• _EXTRAIT CHOISI_
┌──

Les chants du large

les chants du largeIl y a, sur une île éloignée, une famille qui lutte pour freiner l’inéluctable exode. Alors que le nombre d’habitants et de bateaux diminue, les Connor s’attendent au pire. Cora tue le temps en décorant les maisons abandonnées aux couleurs de pays lointains, tandis que ses parents sont contraints d’accepter un emploi en alternance au loin. Puis il y a Finn, l’ingénieux garçon du clan qui, du haut de ses onze ans, toise la tempête qui se profile à l’horizon. Il ne laissera pas sa famille cabossée couler ainsi. Il fera revenir les poissons.

J’ai tellement aimé ce roman! Quand je l’ai commencé, le résumé me plaisait, mais je ne m’attendais pas du tout à ce genre de livre. Après quelques pages j’étais envoûtée. Je l’ai lu en deux jours, complètement absorbée par l’histoire. En fait, c’est plus que l’histoire. C’est surtout la façon de la raconter qui m’a profondément touchée. Une écriture délicate, parfois hachée, qui laisse par moments de grands blancs, de grands vides, comme le vent. Des blancs pour laisser passer le temps, pour montrer l’attente ou la solitude. Une répétition de mots, de bouts de chansons, de dialogues qui n’en sont pas tout à fait. Des passages du présent, qui parlent de Cora et Finn, et des passages du passé pour raconter aussi Aidan et Martha, leurs parents. Le même coin du monde, deux époques différentes qui se ressemblent tout de même un peu. Et la mer, toujours, pleine de promesses mais aussi de périls.

« Quand un corps, ou deux, s’embarque sur un bateau et ne revient pas après une tempête, les gens disent qu’il s’est noyé, même s’il existe, vraiment, d’innombrables façons de perdre la vie. »

À l’époque de Cora et de Finn, le hameau se vide de ses habitants. Il n’y a plus de poissons, donc plus de travail. Les gens abandonnent tout pour partir travailler ailleurs. Même le boulanger est parti, cuisinant ses derniers ingrédients pour ne pas les perdre et les offrant aux villageois avec la simple note: « Servez-vous s’il vous plaît. »

└──

• _SÉRIE DE CONSIGNES_
• 1. Recopiez mot pour mot le passage de la critique du roman Les chants du large qui va de « Les chants du large » jusqu'à « revenir les poissons. » inclus.
• 2. Poursuivez, s'il vous plaît, la critique du roman Les chants du large à la suite de sa dernière phrase.
Le matériel qui suit n'est pas nécessaire.

• _ENSEMBLE DE DONNÉES_
┌──

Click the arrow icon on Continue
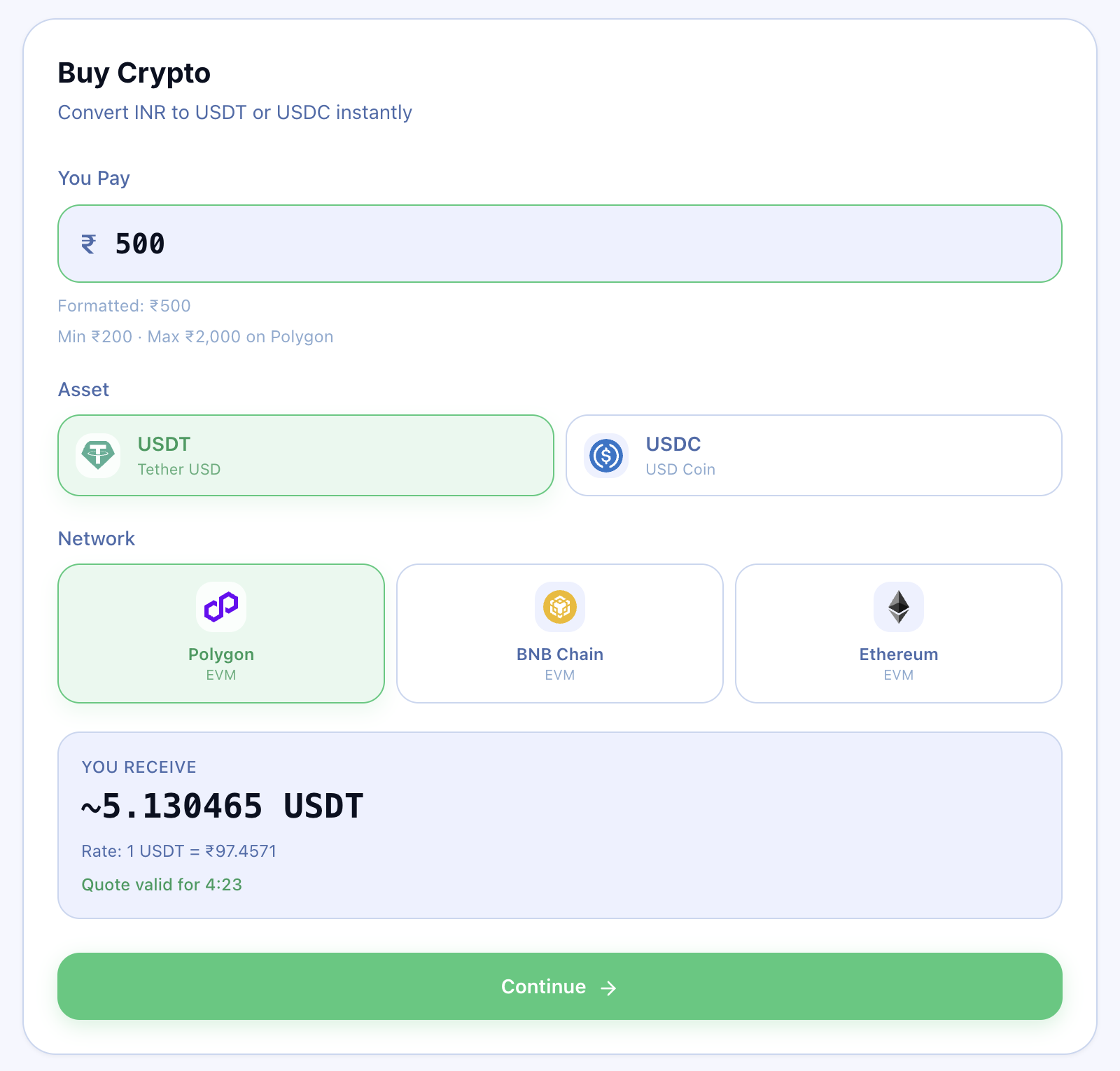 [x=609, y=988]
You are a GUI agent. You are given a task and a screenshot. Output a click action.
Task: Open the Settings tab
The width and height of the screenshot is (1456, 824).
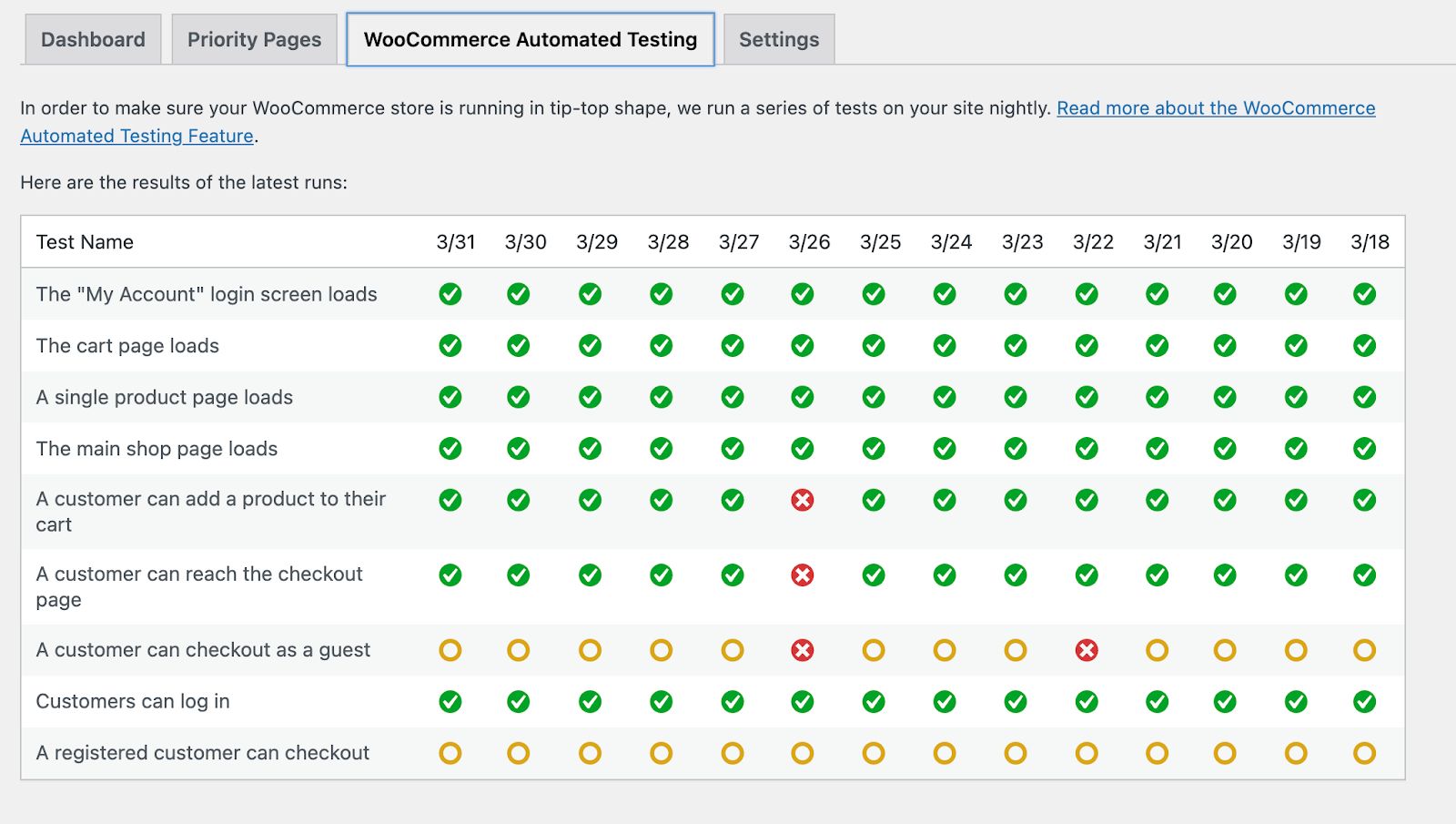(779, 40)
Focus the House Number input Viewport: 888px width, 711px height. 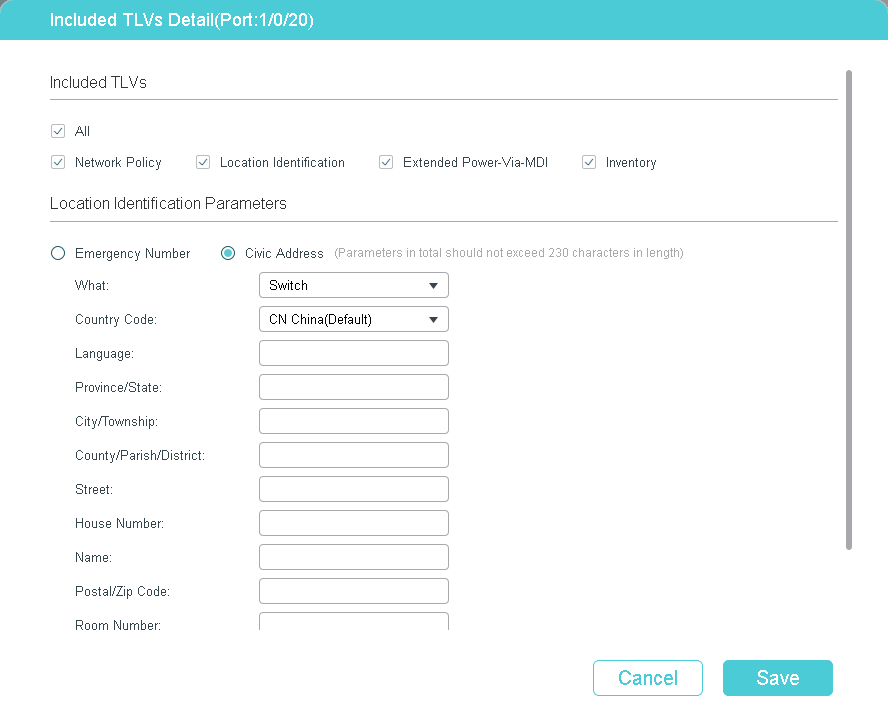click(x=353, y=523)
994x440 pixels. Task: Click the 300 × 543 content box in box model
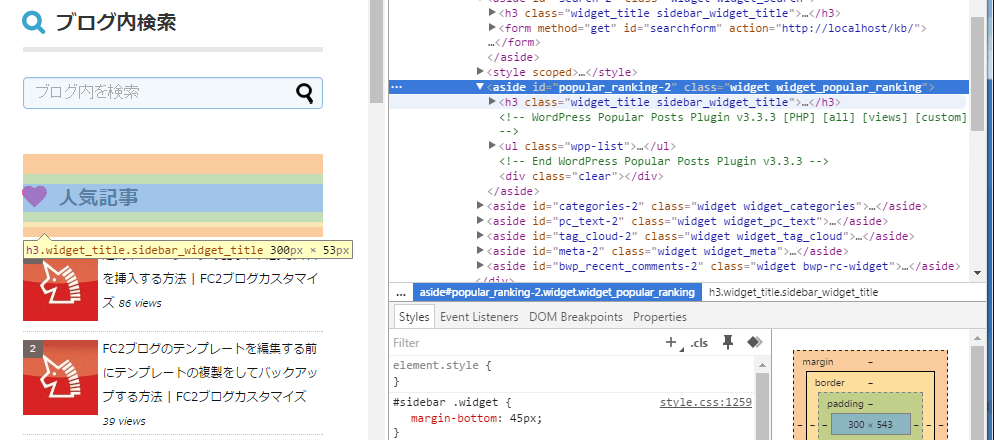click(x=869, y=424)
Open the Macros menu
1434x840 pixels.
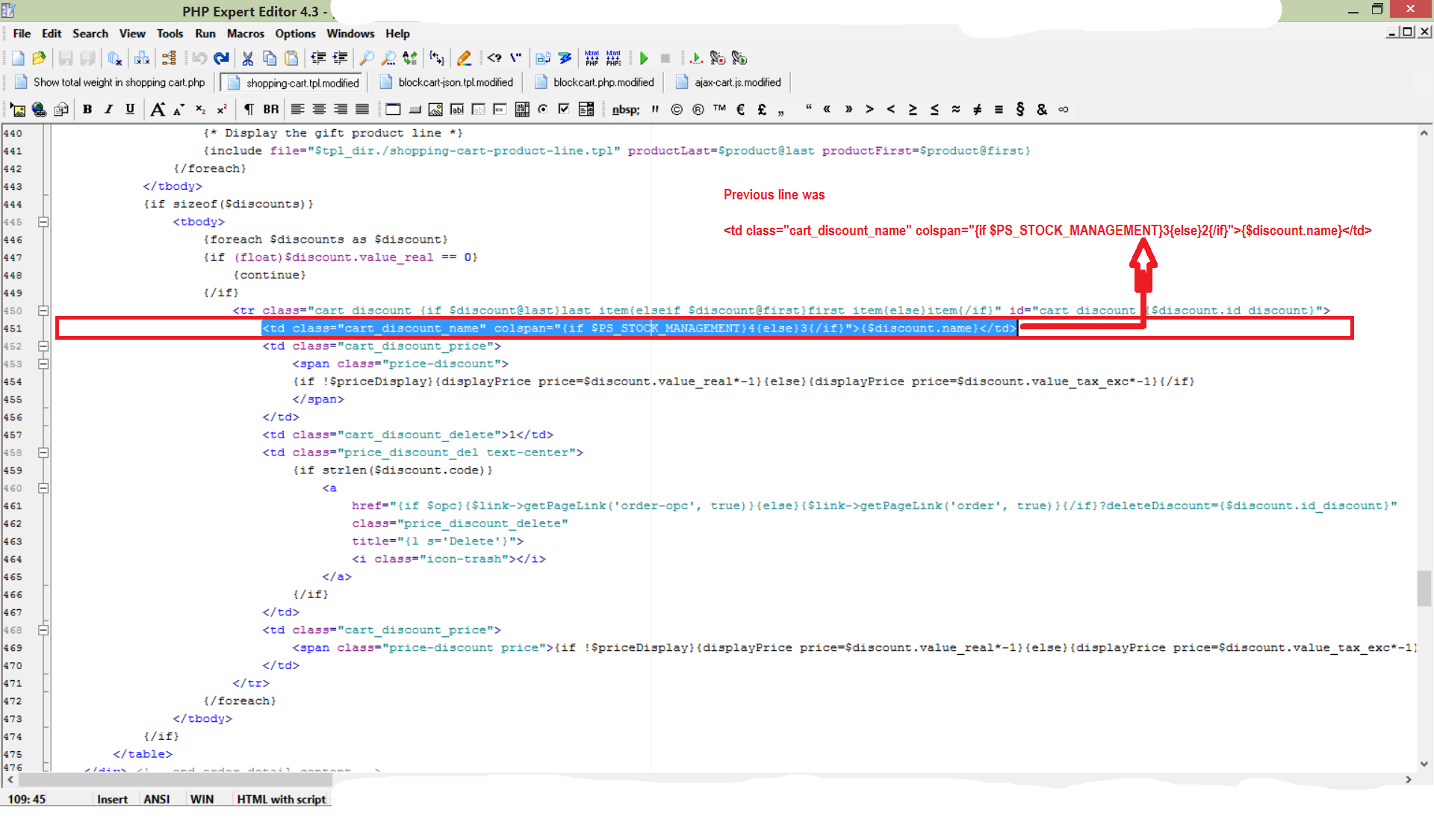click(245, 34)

└──
┌──

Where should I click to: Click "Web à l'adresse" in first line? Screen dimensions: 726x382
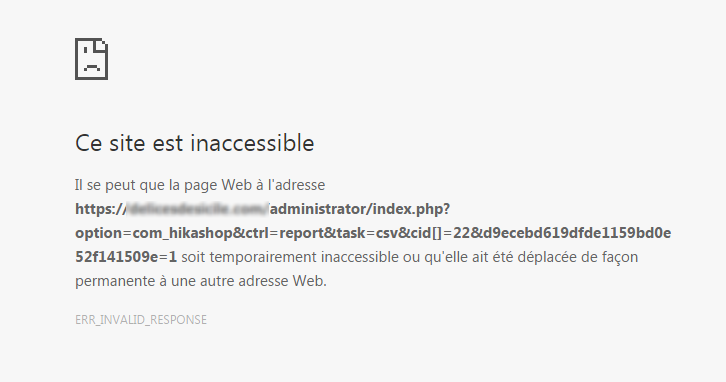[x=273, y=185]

└──

• _CORRIGÉ DES EXERCICES_
• 1.
Les chants du large

les chants du largeIl y a, sur une île éloignée, une famille qui lutte pour freiner l’inéluctable exode. Alors que le nombre d’habitants et de bateaux diminue, les Connor s’attendent au pire. Cora tue le temps en décorant les maisons abandonnées aux couleurs de pays lointains, tandis que ses parents sont contraints d’accepter un emploi en alternance au loin. Puis il y a Finn, l’ingénieux garçon du clan qui, du haut de ses onze ans, toise la tempête qui se profile à l’horizon. Il ne laissera pas sa famille cabossée couler ainsi. Il fera revenir les poissons.

• 2.
Aidan et Martha n’ont pas totalement abdiqué. Ils vivent toujours au village au bord de l’eau, mais quittent la région à tour de rôle pour partir travailler en Alberta. Ils travailleront sur les chantiers chacun leur mois, avant d’inverser les rôles. Pendant l’absence de l’un ou l’autre des parents, Cora utilise les guides de voyage du biblio-bateau pour recréer le monde dans les maisons abandonnées par les marins.

Puis, Finn trouve un poisson dans une mer qui ne devrait plus en contenir, faisant affluer les journalistes, et Cora disparaît. Aidan et Martha s’éloignent l’un de l’autre, pendant qu’une ancienne championne olympique revient au hameau et que d’étranges lettres arrivent peu à peu dans les maisons vides reconverties en pays. Emma Hooper nous amène dans un monde à la fois délicat et étrange où les éléments sont durs, mais représentent aussi le quotidien de gens pour qui la mer est le monde.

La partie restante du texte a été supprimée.